Time and again, commentators told us these uprisings represented something new. They were driven by young people—a bulging generation burdened with no jobs, rising prices, few prospects for marriage, and limited opportunities to define or fulfill their dreams. These young people, we were told, were fueled by decades of repression, government torture, and corruption. They were fed by an underground dot-com samizdat of YouTube videos, Facebook pages, Flickr photos, and Twitter feeds. #Jan25 was this generation’s Give me liberty or give me death! It was, in the iconic words of Wael Ghonim, Revolution 2.0.

But was it, really? Sure, all these newfangled elements were present in this movement. But as someone steeped in the ancient world, I also heard a different cry coming from the protesters. I heard the prayers of a suffering people calling out to a higher authority to help overthrow an oppressor. I heard the promise of an earthly paradise where the children of the prophets finally claim their God-given liberty. I heard the echo of the oldest stories ever told.
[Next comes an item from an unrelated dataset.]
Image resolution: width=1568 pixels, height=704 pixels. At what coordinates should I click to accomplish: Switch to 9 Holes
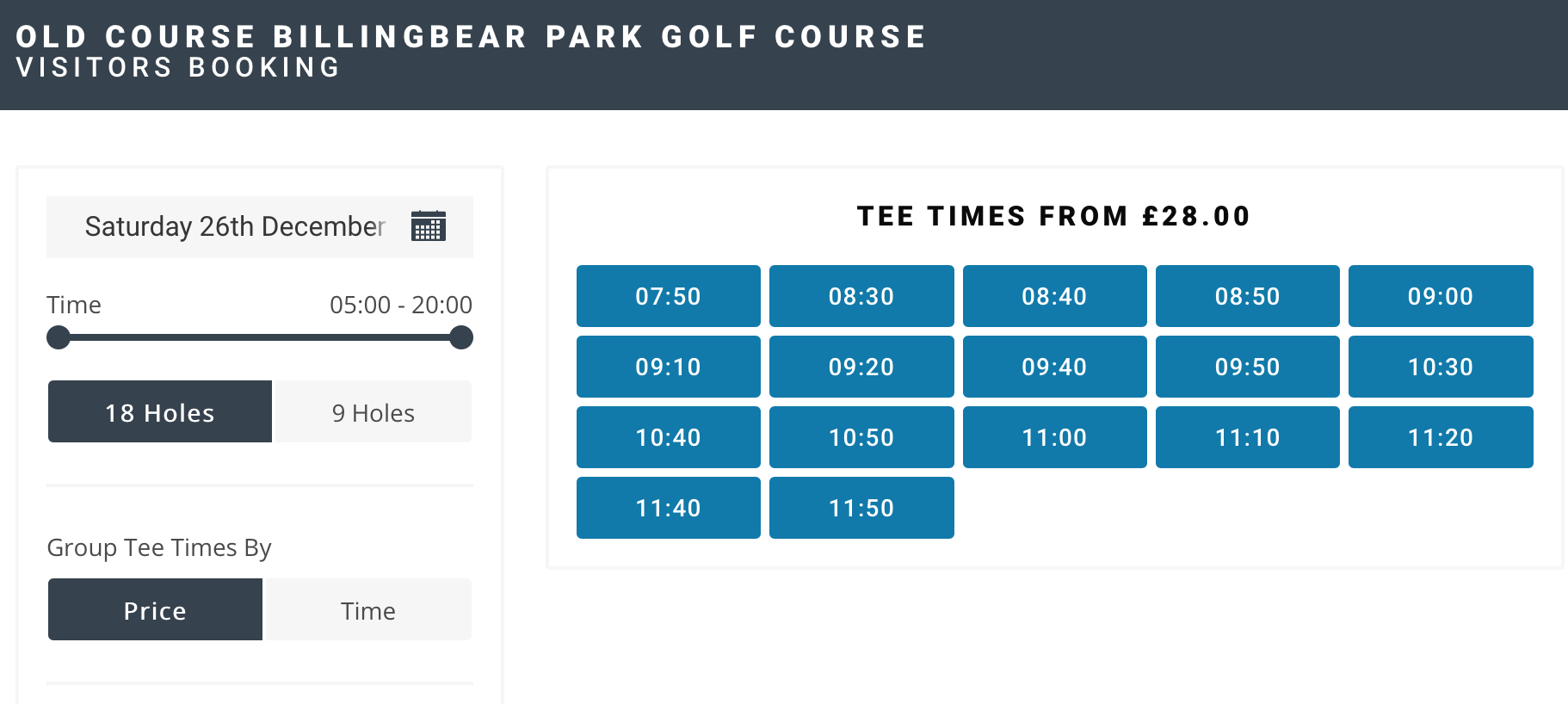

And then, in the crowds in Cairo, I began to see the signs. Since you are a pharaoh, we are writing you in the hieroglyphics, said one. Mubarak, if you’re a Pharaoh, we are all Moses, said another. And in the final hours before the dictator’s fall: a banner depicting King Tutankhamen’s mask with Hosni Mubarak’s face on the left and the face of a mummy on the right. In between was a line from the Qur’an in Arabic, So today we will save you in body that you may be to those who succeed you a sign. The verse comes from Sura 10, the climax of Moses’s showdown with the Egyptian leader. Pharaoh dies, and God preserves his body as a reminder to other tyrants that they, too, shall not prevail.